Start STORED RECORDS

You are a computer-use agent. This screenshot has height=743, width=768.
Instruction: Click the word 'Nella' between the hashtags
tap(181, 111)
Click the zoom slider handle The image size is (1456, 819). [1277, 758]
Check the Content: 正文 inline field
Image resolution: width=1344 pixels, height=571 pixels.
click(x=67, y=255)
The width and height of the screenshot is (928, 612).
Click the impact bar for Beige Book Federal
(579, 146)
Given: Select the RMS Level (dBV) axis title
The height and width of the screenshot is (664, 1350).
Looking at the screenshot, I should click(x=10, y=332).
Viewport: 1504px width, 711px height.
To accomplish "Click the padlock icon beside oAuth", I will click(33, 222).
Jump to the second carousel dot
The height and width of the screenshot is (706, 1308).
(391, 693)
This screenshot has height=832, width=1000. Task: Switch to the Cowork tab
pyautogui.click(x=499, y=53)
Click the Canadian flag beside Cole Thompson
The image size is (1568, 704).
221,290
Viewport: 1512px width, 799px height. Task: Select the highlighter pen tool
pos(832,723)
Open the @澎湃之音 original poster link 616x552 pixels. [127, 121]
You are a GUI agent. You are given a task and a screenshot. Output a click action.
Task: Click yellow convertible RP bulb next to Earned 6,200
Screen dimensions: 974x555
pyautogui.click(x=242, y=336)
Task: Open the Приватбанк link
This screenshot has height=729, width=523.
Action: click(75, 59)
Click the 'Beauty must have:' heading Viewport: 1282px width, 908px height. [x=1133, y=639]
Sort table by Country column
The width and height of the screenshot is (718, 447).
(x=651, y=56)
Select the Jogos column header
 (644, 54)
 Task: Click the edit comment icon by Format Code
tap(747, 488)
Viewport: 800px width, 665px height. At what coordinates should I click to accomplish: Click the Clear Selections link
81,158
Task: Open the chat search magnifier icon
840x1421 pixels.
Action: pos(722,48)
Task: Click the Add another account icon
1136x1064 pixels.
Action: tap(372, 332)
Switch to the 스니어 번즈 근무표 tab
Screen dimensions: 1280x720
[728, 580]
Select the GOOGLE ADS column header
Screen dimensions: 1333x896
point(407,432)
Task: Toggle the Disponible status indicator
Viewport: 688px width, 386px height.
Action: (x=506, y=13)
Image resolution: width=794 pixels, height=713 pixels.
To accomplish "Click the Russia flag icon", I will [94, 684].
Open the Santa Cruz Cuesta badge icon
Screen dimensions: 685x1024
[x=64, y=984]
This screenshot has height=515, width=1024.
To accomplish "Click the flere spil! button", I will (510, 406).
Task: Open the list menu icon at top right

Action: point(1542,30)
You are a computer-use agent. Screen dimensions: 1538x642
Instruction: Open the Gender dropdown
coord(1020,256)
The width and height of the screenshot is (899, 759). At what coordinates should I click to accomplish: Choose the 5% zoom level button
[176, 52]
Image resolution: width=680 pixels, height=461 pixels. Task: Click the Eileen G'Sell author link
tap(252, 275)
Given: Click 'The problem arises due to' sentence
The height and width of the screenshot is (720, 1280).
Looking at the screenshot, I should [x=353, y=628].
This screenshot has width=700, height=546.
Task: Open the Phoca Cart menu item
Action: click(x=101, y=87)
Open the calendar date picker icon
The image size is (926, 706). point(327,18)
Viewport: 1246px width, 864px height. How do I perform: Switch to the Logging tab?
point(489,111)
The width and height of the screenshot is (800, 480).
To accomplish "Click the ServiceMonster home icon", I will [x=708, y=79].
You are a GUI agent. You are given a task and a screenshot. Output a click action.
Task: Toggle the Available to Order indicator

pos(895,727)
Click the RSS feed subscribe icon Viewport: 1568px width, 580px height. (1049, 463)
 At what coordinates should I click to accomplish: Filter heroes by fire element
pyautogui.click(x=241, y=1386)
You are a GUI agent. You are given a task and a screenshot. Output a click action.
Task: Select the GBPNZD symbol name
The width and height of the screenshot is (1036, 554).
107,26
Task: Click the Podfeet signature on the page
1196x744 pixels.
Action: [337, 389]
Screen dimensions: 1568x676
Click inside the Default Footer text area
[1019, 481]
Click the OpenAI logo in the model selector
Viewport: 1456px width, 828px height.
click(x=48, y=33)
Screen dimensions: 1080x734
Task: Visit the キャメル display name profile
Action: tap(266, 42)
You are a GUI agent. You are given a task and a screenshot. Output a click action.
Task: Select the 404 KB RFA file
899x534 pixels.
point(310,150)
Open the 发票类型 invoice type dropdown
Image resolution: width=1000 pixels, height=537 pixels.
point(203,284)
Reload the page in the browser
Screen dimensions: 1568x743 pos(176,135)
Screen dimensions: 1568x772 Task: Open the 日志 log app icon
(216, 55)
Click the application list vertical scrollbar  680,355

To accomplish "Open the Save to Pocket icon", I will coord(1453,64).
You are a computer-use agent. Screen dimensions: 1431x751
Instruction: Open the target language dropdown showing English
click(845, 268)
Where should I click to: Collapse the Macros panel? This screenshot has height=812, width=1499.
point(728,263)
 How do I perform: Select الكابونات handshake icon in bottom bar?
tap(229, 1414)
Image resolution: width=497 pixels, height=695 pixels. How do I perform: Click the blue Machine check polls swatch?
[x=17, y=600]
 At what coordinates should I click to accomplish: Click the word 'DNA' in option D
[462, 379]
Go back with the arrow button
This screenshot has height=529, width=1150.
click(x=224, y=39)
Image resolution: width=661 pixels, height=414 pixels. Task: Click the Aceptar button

End STORED RECORDS

» **PROBLEM DESCRIPTION**
Output the lines of the material above, starting at the line that contains "Click the zoom" and stopping after the line that contains "Action: (x=506, y=13)", with both of those lines included, and reproduce them without any change.

» **WRITTEN SOLUTION**
Click the zoom slider handle The image size is (1456, 819). [1277, 758]
Check the Content: 正文 inline field
Image resolution: width=1344 pixels, height=571 pixels.
click(x=67, y=255)
The width and height of the screenshot is (928, 612).
Click the impact bar for Beige Book Federal
(579, 146)
Given: Select the RMS Level (dBV) axis title
The height and width of the screenshot is (664, 1350).
Looking at the screenshot, I should click(x=10, y=332).
Viewport: 1504px width, 711px height.
To accomplish "Click the padlock icon beside oAuth", I will click(33, 222).
Jump to the second carousel dot
The height and width of the screenshot is (706, 1308).
(391, 693)
This screenshot has height=832, width=1000. Task: Switch to the Cowork tab
pyautogui.click(x=499, y=53)
Click the Canadian flag beside Cole Thompson
The image size is (1568, 704).
221,290
Viewport: 1512px width, 799px height. Task: Select the highlighter pen tool
pos(832,723)
Open the @澎湃之音 original poster link 616x552 pixels. [127, 121]
You are a GUI agent. You are given a task and a screenshot. Output a click action.
Task: Click yellow convertible RP bulb next to Earned 6,200
Screen dimensions: 974x555
pyautogui.click(x=242, y=336)
Task: Open the Приватбанк link
This screenshot has height=729, width=523.
Action: click(75, 59)
Click the 'Beauty must have:' heading Viewport: 1282px width, 908px height. [x=1133, y=639]
Sort table by Country column
The width and height of the screenshot is (718, 447).
(x=651, y=56)
Select the Jogos column header
 (644, 54)
 Task: Click the edit comment icon by Format Code
tap(747, 488)
Viewport: 800px width, 665px height. At what coordinates should I click to accomplish: Click the Clear Selections link
81,158
Task: Open the chat search magnifier icon
840x1421 pixels.
Action: pos(722,48)
Task: Click the Add another account icon
1136x1064 pixels.
Action: tap(372, 332)
Switch to the 스니어 번즈 근무표 tab
Screen dimensions: 1280x720
[728, 580]
Select the GOOGLE ADS column header
Screen dimensions: 1333x896
point(407,432)
Task: Toggle the Disponible status indicator
Viewport: 688px width, 386px height.
Action: (x=506, y=13)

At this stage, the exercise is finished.